Phil McNichol make this statement in the video recently posted by jesinstr: 


The less you can feel light between your turns, the better you're doing. We all feel that loss of gravity, like the airplane just dropped, in between turns. You want to feel heavy. Instead of just feeling light, and coming across the skis, I want to deliver pressure into this ski [uphill ski] and actively push myself across my ski into the new turn.


What I find interesting about the statement is that it contradicts a certain widely held notion that skiers should feel "weightless" in transition. 


I like Phil's premise because it promotes early balance on the outside ski, and early shaping of the turn. He's almost tapped into everything I've been working on in my own skiing this winter... 


The language around actively pushing surprises me. Mostly because a push is disruptive, where I'm working on spreading pressure evenly across the entire turn. 


Any other thoughts on feeling light/heavy? 

post #2 of 3

A bit of irony exist because not disrupting flow would be the reason for not using excessive pushing. It also is perplexing to read less pressure / more pressure stuff every few years. It's actually situational and how you enter the next turn totally depends on what you expect to achieve in that next turn. Can you make the first third the strong shaping phase? How about the middle third? Or the final third? Each has a pressure management activity that may not always be congruent with placing that strong shaping phase in a different part of the turn. That being said a heavy feeling on skis is about stability and constant contact with the snow, which helps us feel more stable. From there the derivative of gaining ground and getting to the bottom faster (a race) by pushing our bodies there make logical sense even though the assumption that needs to be made is itself curious. If the core is needing a push it got left behind. If it is already where you would have pushed it, the move seems sort of redundant. Confusion from both sides of this debate hasn't produces any one conclusion. Only more confusion.

At best not screwing up the later part of the present turn, or immediate future turn can be offered as a threshold to avoid exceeding. But in doing so equal pressure (or as equal as possible) also implies some other release mechanism must be used. If not pressure then what?

Edited by justanotherskipro - 3/14/15 at 4:00pm
post #3 of 3


This video analysis, originally posted by Tog in another thread, is also relevant because, for purposes of the current thread, I think it gives color on what McNichol means by "heavy." 

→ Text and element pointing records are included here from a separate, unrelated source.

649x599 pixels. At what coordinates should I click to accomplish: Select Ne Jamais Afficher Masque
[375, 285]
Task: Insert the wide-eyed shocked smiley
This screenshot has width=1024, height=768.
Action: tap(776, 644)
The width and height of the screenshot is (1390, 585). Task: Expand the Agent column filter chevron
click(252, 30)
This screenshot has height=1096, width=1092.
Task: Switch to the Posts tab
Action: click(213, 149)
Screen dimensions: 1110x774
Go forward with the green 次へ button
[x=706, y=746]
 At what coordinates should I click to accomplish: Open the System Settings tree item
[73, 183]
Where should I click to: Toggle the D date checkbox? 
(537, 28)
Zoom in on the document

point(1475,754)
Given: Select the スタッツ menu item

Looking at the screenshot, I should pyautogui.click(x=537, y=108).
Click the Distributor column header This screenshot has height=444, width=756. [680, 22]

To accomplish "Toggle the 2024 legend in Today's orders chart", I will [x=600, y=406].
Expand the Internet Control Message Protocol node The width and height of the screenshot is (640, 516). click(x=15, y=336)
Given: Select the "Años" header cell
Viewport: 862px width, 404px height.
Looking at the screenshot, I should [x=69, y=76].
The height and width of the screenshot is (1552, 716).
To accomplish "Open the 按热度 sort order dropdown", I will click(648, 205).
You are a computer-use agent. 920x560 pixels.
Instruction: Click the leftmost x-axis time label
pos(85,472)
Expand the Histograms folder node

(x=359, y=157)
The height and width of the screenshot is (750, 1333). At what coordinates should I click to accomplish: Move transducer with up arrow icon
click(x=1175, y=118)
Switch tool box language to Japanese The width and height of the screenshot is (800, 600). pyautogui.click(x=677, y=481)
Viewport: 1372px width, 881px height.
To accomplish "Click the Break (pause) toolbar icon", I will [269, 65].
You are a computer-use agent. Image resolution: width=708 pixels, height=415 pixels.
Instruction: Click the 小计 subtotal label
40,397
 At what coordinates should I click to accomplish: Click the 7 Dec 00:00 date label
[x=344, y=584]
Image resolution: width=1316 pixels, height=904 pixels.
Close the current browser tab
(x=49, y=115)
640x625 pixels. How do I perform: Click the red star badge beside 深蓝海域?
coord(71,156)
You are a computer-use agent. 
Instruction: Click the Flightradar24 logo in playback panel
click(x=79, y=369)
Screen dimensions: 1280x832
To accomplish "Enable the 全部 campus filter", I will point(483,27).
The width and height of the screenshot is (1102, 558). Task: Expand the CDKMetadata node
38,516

As far as feeling weightless in transition, I'd make a couple points.  First, for some transitions it's inevitable to get the skis to do what you want, for instance many times in slalom.  Second, for really round turns while freecarving, you can feel faulted into the next turn even without losing contact with the snow -- so turn shape and terrain can play a role. 


Most importantly, though, the camp most ardent about having a weightless "float" and not actively creating pressure on the ski, and instead waiting for the turn to develop, is at core a freecarving camp, with a lot of attention developmentally to pivoting along with a focus on carving the bottom of the turn.  Nothing wrong with that, but it's a different game imo  in terms of the focus given on those things developmentally. 


Maybe second most importantly, yes most developing skiers would/will screw up the idea of actively extending initially if it's presented to them with that verbiage.  If you present it to them as, for instance, a patience turn, or a bte to bte drill, to keep them task-focused without thinking about pushing hard, there are better chances of success.